There's something very basic I am missing here
d <- data.frame(
g0 = c("A", "B", NA, NA, "C", "C"),
g1 = LETTERS[1:6])
d
g0 g1
1 A A
2 B B
3 <NA> C
4 <NA> D
5 C E
6 C F
The I have this code, but it does not work
d$g0[is.na(d$g0)] <- d$g1[is.na(d$g0)]
Desired result.
d
g0 g1
1 A A
2 B B
3 C C
4 D D
5 C E
6 C F
It's always helpful to remember the original design rationale behind factors. They were intended for categorical variables that took on one of a fixed set of values. So imagine I changed your example slightly to be:
d <- data.frame(color = c("red", "blue", NA, NA, "green", "green"),
amount = c("high","low","low","mid","mid","high"))
> d
color amount
1 red high
2 blue low
3 <NA> low
4 <NA> mid
5 green mid
6 green high
Now it totally makes sense that R complains when we run the following:
> d$color[is.na(d$color)] <- d$amount[is.na(d$color)]
Warning message:
In `[<-.factor`(`*tmp*`, is.na(d$color), value = c(3L, 1L, NA, NA, :
invalid factor level, NA generated
because why would we ever want a color
of "high" or "mid"? That makes no sense. The mental model here is that either two factors really have nothing to do with each other, or if they do, their levels should be the same. So,
levels(d$color) <- c(levels(d$color),"low","mid")

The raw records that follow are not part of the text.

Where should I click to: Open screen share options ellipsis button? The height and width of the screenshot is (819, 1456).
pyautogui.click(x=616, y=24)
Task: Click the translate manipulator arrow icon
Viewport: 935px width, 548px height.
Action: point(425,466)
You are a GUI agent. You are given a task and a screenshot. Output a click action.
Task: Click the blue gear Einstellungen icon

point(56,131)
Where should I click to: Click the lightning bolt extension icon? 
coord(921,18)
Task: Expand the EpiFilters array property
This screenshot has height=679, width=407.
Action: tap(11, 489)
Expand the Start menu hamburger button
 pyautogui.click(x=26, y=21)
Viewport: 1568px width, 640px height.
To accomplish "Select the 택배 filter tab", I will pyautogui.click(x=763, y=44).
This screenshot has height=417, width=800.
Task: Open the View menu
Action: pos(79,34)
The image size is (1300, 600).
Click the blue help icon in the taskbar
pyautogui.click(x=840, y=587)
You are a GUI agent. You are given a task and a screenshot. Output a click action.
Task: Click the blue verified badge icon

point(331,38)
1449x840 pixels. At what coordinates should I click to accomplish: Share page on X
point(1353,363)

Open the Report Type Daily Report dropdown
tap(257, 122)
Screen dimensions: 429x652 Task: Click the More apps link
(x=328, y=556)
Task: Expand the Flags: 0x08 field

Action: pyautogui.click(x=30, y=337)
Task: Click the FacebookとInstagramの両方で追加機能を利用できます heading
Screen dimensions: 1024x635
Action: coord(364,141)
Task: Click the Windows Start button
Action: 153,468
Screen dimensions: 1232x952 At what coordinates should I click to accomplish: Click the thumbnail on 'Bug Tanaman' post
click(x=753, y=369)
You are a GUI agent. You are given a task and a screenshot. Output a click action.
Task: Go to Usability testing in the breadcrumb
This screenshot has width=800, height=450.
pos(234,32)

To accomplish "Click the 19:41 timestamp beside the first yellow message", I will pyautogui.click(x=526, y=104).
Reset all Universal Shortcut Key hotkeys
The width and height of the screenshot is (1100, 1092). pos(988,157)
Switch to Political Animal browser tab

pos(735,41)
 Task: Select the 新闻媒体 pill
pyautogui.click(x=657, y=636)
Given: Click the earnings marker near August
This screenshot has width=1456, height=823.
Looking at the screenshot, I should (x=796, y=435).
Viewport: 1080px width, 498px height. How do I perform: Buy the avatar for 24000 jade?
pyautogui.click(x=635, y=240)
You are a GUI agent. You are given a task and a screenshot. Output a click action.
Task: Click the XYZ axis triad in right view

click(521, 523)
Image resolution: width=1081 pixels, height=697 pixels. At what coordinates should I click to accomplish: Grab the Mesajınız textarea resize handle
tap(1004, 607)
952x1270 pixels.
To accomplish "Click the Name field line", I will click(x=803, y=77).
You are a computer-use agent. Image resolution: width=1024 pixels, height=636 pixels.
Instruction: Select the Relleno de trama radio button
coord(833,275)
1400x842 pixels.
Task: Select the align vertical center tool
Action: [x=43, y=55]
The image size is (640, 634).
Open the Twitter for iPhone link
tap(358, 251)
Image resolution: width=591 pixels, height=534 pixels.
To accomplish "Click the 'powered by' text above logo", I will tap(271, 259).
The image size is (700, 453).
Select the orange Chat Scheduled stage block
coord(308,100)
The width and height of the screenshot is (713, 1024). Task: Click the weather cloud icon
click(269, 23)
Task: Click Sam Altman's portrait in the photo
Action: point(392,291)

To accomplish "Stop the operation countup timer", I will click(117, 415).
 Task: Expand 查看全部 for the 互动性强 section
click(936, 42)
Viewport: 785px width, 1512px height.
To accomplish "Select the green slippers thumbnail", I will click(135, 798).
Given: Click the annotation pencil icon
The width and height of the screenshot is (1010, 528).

d$color[is.na(d$color)] <- d$amount[is.na(d$color)]
this runs with no problems:
> d
color amount
1 red high
2 blue low
3 low low
4 mid mid
5 green mid
6 green high
even if the result is semantically nonsensical.
Of course, many people find all this factor level juggling irksome and would have simply done:
d <- data.frame(color = c("red", "blue", NA, NA, "green", "green"),
amount = c("high","low","low","mid","mid","high"),
stringsAsFactors = FALSE)
and then R won't care what you fill the NA
values with at all, because they aren't factors anymore.